* Work task *
Each line from the one containing "You are a computer-use agent. The" through the end of the entries below must be output exactly; no other line belongs.

[Dataset entries]
┄┄┄┄┄┄┄┄┄┄

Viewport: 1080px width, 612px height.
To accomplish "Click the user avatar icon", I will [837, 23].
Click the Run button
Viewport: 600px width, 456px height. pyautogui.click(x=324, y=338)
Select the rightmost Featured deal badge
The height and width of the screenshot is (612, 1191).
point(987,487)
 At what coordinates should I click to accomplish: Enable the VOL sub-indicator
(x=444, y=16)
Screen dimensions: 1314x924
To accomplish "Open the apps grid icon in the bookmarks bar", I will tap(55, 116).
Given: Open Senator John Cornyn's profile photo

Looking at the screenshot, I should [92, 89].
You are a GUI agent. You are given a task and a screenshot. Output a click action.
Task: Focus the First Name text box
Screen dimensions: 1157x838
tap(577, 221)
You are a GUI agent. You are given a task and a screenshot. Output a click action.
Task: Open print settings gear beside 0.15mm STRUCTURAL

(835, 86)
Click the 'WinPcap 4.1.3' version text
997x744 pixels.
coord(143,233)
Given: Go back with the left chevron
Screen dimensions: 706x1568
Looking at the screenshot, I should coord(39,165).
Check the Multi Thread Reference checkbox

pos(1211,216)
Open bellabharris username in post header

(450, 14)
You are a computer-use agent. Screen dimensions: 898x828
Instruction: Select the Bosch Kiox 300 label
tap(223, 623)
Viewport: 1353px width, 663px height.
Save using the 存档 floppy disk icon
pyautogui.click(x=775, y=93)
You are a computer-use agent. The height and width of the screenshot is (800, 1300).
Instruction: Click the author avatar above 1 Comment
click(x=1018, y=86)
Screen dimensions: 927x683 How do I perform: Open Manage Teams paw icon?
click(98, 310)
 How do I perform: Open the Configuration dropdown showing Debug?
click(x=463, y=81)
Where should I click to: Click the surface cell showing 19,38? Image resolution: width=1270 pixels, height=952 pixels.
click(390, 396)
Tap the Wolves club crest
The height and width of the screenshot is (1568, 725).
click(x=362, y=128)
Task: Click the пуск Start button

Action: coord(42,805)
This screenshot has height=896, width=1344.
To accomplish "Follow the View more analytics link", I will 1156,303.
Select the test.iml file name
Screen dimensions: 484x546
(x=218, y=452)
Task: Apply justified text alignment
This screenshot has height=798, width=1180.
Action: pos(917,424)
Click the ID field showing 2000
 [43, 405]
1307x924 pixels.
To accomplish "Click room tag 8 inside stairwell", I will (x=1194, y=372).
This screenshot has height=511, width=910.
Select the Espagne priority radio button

┄┄┄┄┄┄┄┄┄┄

* Answer area *
You are a computer-use agent. The height and width of the screenshot is (800, 1300).
Instruction: Click the author avatar above 1 Comment
click(x=1018, y=86)
Screen dimensions: 927x683 How do I perform: Open Manage Teams paw icon?
click(98, 310)
 How do I perform: Open the Configuration dropdown showing Debug?
click(x=463, y=81)
Where should I click to: Click the surface cell showing 19,38? Image resolution: width=1270 pixels, height=952 pixels.
click(390, 396)
Tap the Wolves club crest
The height and width of the screenshot is (1568, 725).
click(x=362, y=128)
Task: Click the пуск Start button

Action: coord(42,805)
This screenshot has height=896, width=1344.
To accomplish "Follow the View more analytics link", I will 1156,303.
Select the test.iml file name
Screen dimensions: 484x546
(x=218, y=452)
Task: Apply justified text alignment
This screenshot has height=798, width=1180.
Action: pos(917,424)
Click the ID field showing 2000
 [43, 405]
1307x924 pixels.
To accomplish "Click room tag 8 inside stairwell", I will (x=1194, y=372).
This screenshot has height=511, width=910.
Select the Espagne priority radio button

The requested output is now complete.